- DATA LINES:
☆ ☆ ☆ ☆
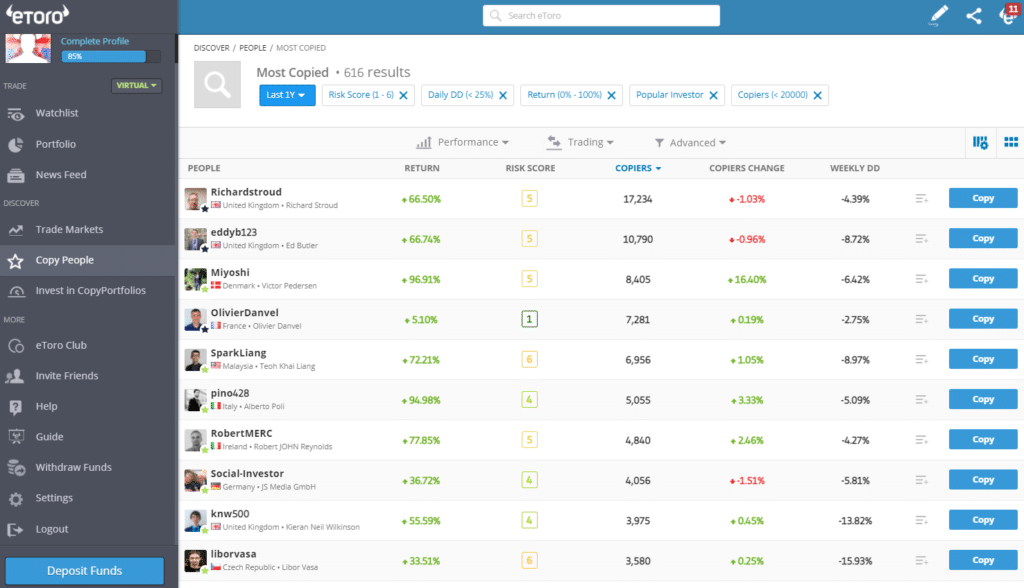The image size is (1024, 588).
Task: Open notifications showing 11 alerts
Action: [1006, 16]
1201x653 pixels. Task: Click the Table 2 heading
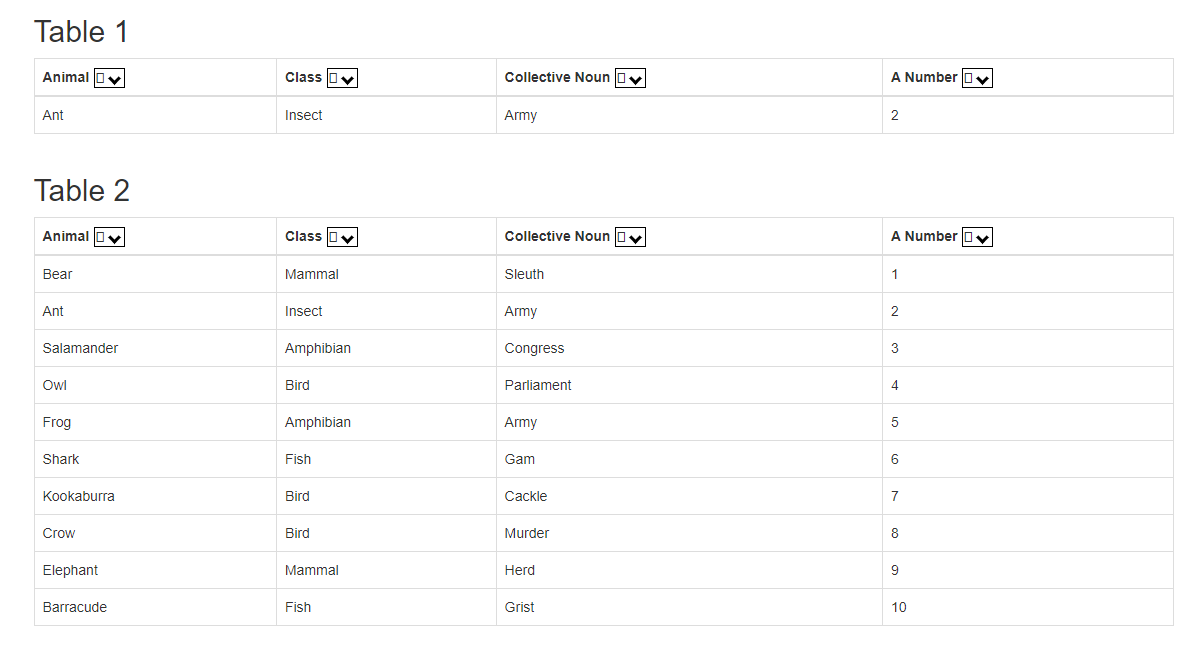click(x=82, y=191)
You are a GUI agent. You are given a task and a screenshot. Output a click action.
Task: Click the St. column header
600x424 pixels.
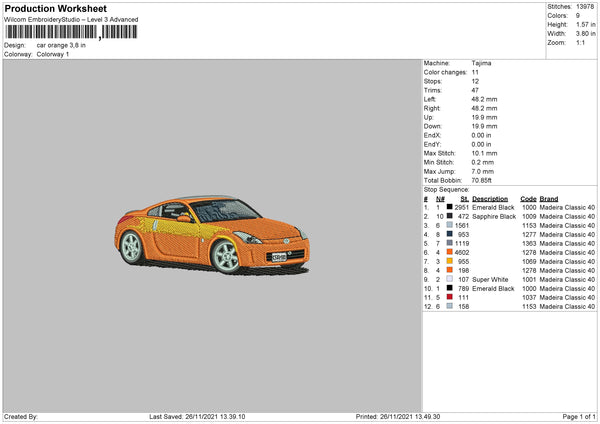pos(464,198)
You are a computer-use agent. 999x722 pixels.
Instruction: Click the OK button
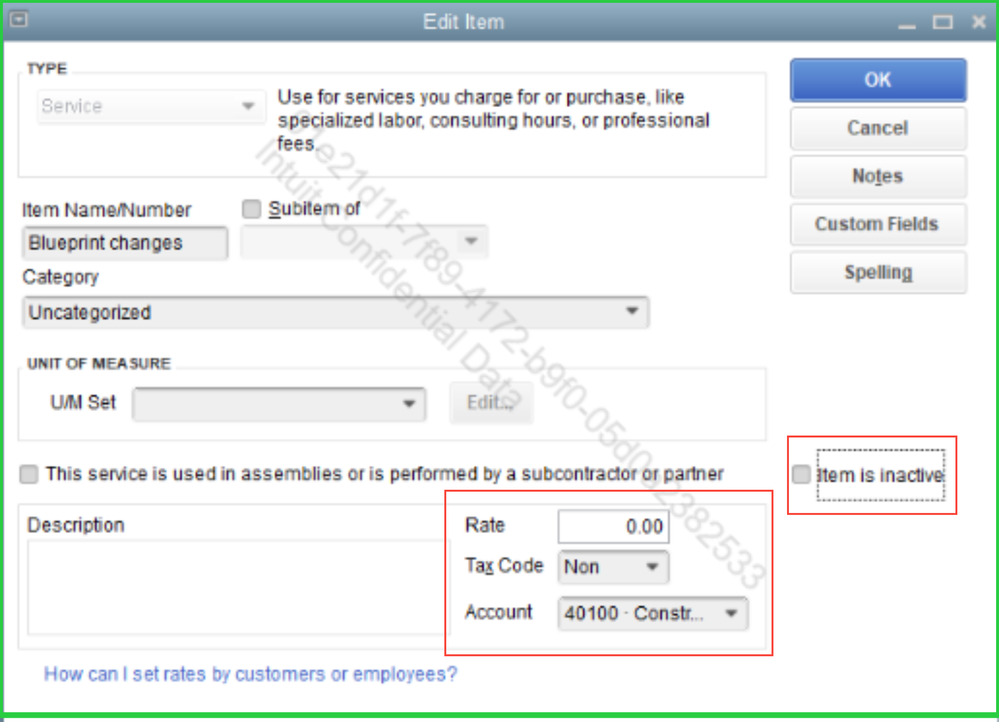click(877, 80)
☆ ☆ ☆ ☆
- WHAT THE TASK REQUIRES: Reproduce every row above word for word, leaving out the pictures.

- FULL RESPONSE:
The image size is (1024, 588).
Task: Open notifications showing 11 alerts
Action: [1006, 16]
1201x653 pixels. Task: Click the Table 2 heading
click(x=82, y=191)
You are a GUI agent. You are given a task and a screenshot. Output a click action.
Task: Click the St. column header
600x424 pixels.
pos(464,198)
You are a computer-use agent. 999x722 pixels.
Instruction: Click the OK button
click(877, 80)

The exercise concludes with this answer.